OPP: dykes on the dancefloor is a series of hand-embellished, silk banners. Each one is dedicated to dykes that share a common experience (for example, ACT-UP dykes who cared for their gay brothers while they were dying of AIDS and trans dykes who were able to feel free and fall in love). Are the TV shows and movies referenced in the titles the impetus for the work?
dl: This body of work began with me watching the French movie, BPM. There’s a beautiful dance sequence throughout the movie and it made me think about the moments on the dance floor when someone is partially illuminated. For the first work, ACT-UP dykes who cared for their gay brothers while they were dying of AIDS, I chose a still from BPM that features a lesbian on the dance floor. I had these stills printed on fabric (imitation silk and now velvet) and began embroidering sequins over the illuminated areas. I think of them as reinterpretations and interventions of queer culture and history. They also contribute and participate in the culture and history as well. The titles refer to what is happening at that moment, but they are my titles (with the reference to the still after the title).
(for the dykes who only came out to themselves and in their fantasies), still from Black Mirror’s San Junipero episode, 2019. Hand-embroidered sequins, imitation silk, thread, and interfacing. 36" x 18."
OPP: Sequins can serve the contradictory purposes of hiding and highlighting the surface of fabric. This seems conceptually important in this series.
dl: This is another example of my balancing act of representation and abstraction. In some of the stills, you can see a figure, but I make sure to obscure it. Other times I purposely choose stills that are confusing or look like flashes of light, but there is always a figure in each work. To me, seeing queer womxn on the dancefloor losing themselves in the moment, dancing with their girlfriend, or trying to make their ex jealous are really beautiful and intimate moments that I wanted to capture. I’m also protective of these moments, I want queer womxn to be visible and for them to feel seen, but I don’t want these to be easily consumed images. The viewer needs to do a little work with these works, just in the way that I needed to really work to find these images to work with. Finding images of queer womxn on the dancefloor was challenging and that frustration is definitely a part of this body of work.
(for the trans dykes who never felt safe enough to come out), still from tv show Euphoria, 2019. Hand-embroidered sequins, imitation silk, thread, and interfacing. 36" x 18."
OPP: It’s been more than a month since the World Health Organization declared Covid-19 a pandemic. How are you coping? How is your studio practice being affected?
dl: This answer varies from day to day. My studio practice has been dramatically affected, partially because I’m no longer going to my studio—it’s in San Francisco and I’m in Oakland.

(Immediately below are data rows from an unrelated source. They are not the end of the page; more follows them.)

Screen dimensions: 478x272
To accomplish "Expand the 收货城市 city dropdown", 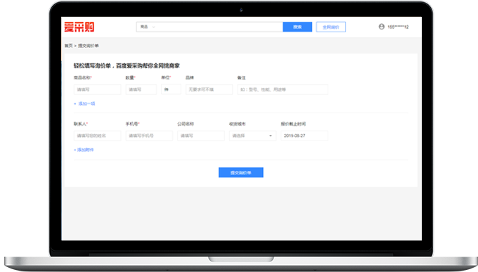I will click(253, 136).
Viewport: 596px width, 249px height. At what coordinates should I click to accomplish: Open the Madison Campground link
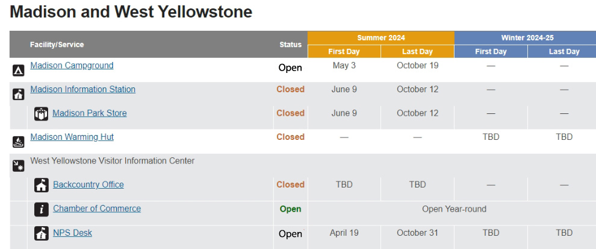pyautogui.click(x=72, y=65)
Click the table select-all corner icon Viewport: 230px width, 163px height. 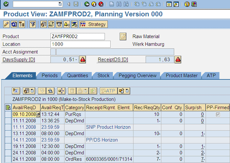click(8, 108)
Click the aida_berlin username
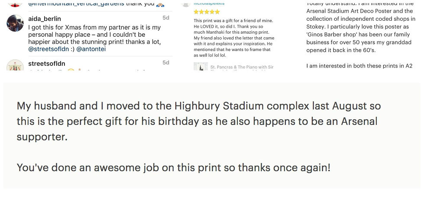 coord(45,19)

I’ve also lost access to a loom I work on in a different space. But my headspace has also been affected as well. Some days it feels so good to work on embroidery or to work on writing for future performance work. Other days everything feels pointless and I just call friends, watch tv, eat cookies, or zone out.

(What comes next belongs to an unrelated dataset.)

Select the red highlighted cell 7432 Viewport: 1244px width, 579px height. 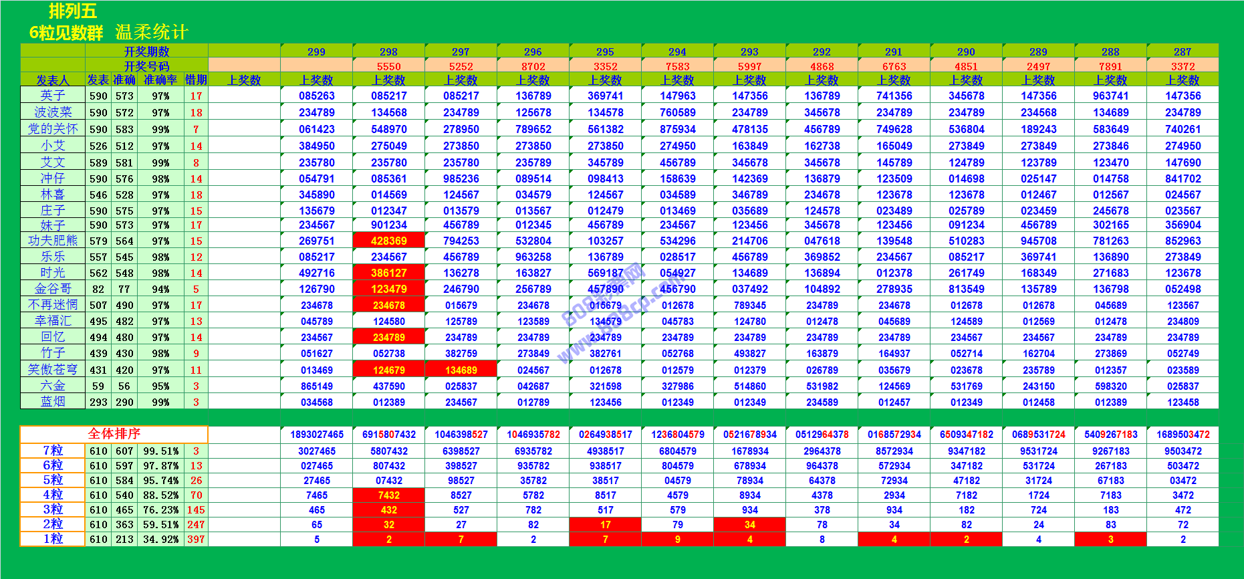point(388,495)
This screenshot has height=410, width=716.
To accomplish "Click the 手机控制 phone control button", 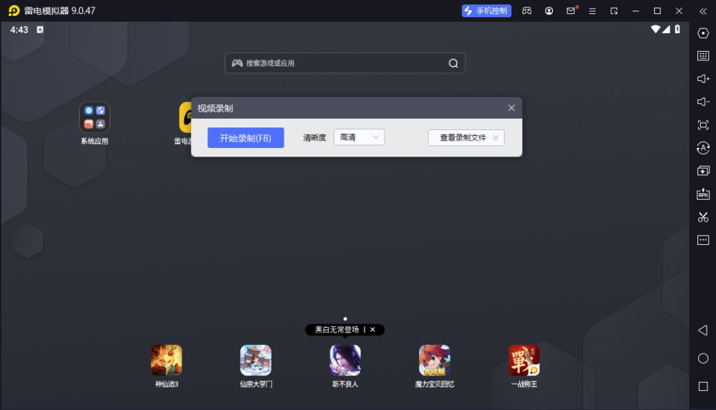I will point(487,11).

I’m employed (for now) and that feels like enough on any given day. The one constant is that I’m still reading, which is the foundation of everything for me. I’m working out more, doing yoga more, and meditating twice a day to manage the anxiety and depression. These are the things that feel doable and also really good because so many things don’t feel good right now. I daydream about having a huge house party at my place (I’ve got a great roof for it) with all my friends and hugging each and every one of them, once all of this is over.